Leaktracer: A Rust allocator to trace memory allocations

A simple allocator to help you find leaks and memory issues in your Rust applications

June 26, 202511 min read

A few days ago, I had a memory issue in one of my Rust applications.

The application was huge, and for some reason the memory kept growing with hundreds of gigabytes of memory allocated, but I couldn't find the source of the leak.

Of course I know there are tools like valgrind or heaptrack, but I was actually expecting something to embed in my application and very easy to use to do that, since we can implement our own allocators in Rust.

Actually, there are some solutions, but they were too long to setup, or not really what I was looking for.

So I thought it would be a good idea to create a simple allocator that would be able to trace memory allocations and deallocations, and give the user the ability to dump the allocations to a file, and then analyze them.

The idea behind Leaktracer

The idea was to create a simple allocator with the following features:

  • Trace all memory allocations and deallocations.
  • Give the freedom to the user on how to dump the allocations.
  • Be extremely easy to integrate in an existing application, if possible with a single line of code.

The implementation

Defining the allocator

I started implementing Leaktracer by defining the allocator, called LeaktracerAllocator, which implements the GlobalAlloc trait. This trait is used to define a global allocator in Rust.

And this can be achieved very easily:

pub struct LeaktracerAllocator;
impl LeaktracerAllocator {
pub const fn init() -> Self {
LeaktracerAllocator
}
}
unsafe impl GlobalAlloc for LeaktracerAllocator {
unsafe fn alloc(&self, layout: Layout) -> *mut u8 {
unsafe { System.alloc(layout) }
}
unsafe fn dealloc(&self, ptr: *mut u8, layout: Layout) {
unsafe { System.dealloc(ptr, layout) }
}
}

This is the basic structure of the allocator. The most important thing is that init must be a const fn, so it cannot allocate anything to the heap.

At this point we want to trace the allocations and deallocations.

At first we'll track just the total allocated memory.

pub struct LeaktracerAllocator {
allocated: AtomicUsize,
}
impl LeaktracerAllocator {
pub const fn init() -> Self {
LeaktracerAllocator {
allocated: AtomicUsize::new(0),
}
}
/// Returns the total number of bytes allocated by the allocator up to this point.

Information provided:

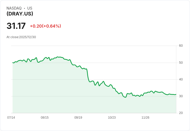190x131 pixels.
Task: Click the lowest dip of the price line
Action: coord(125,97)
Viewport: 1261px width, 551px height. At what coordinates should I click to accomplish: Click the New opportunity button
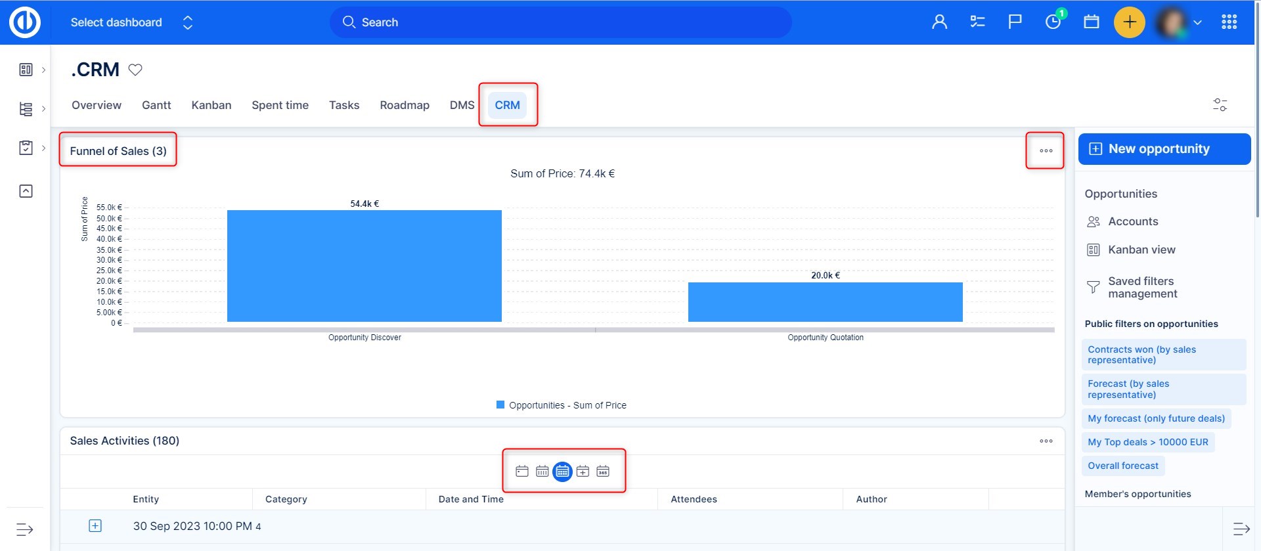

Written instruction: Which trait does LeaktracerAllocator implement, according to the Leaktracer article?

Reply: The GlobalAlloc trait.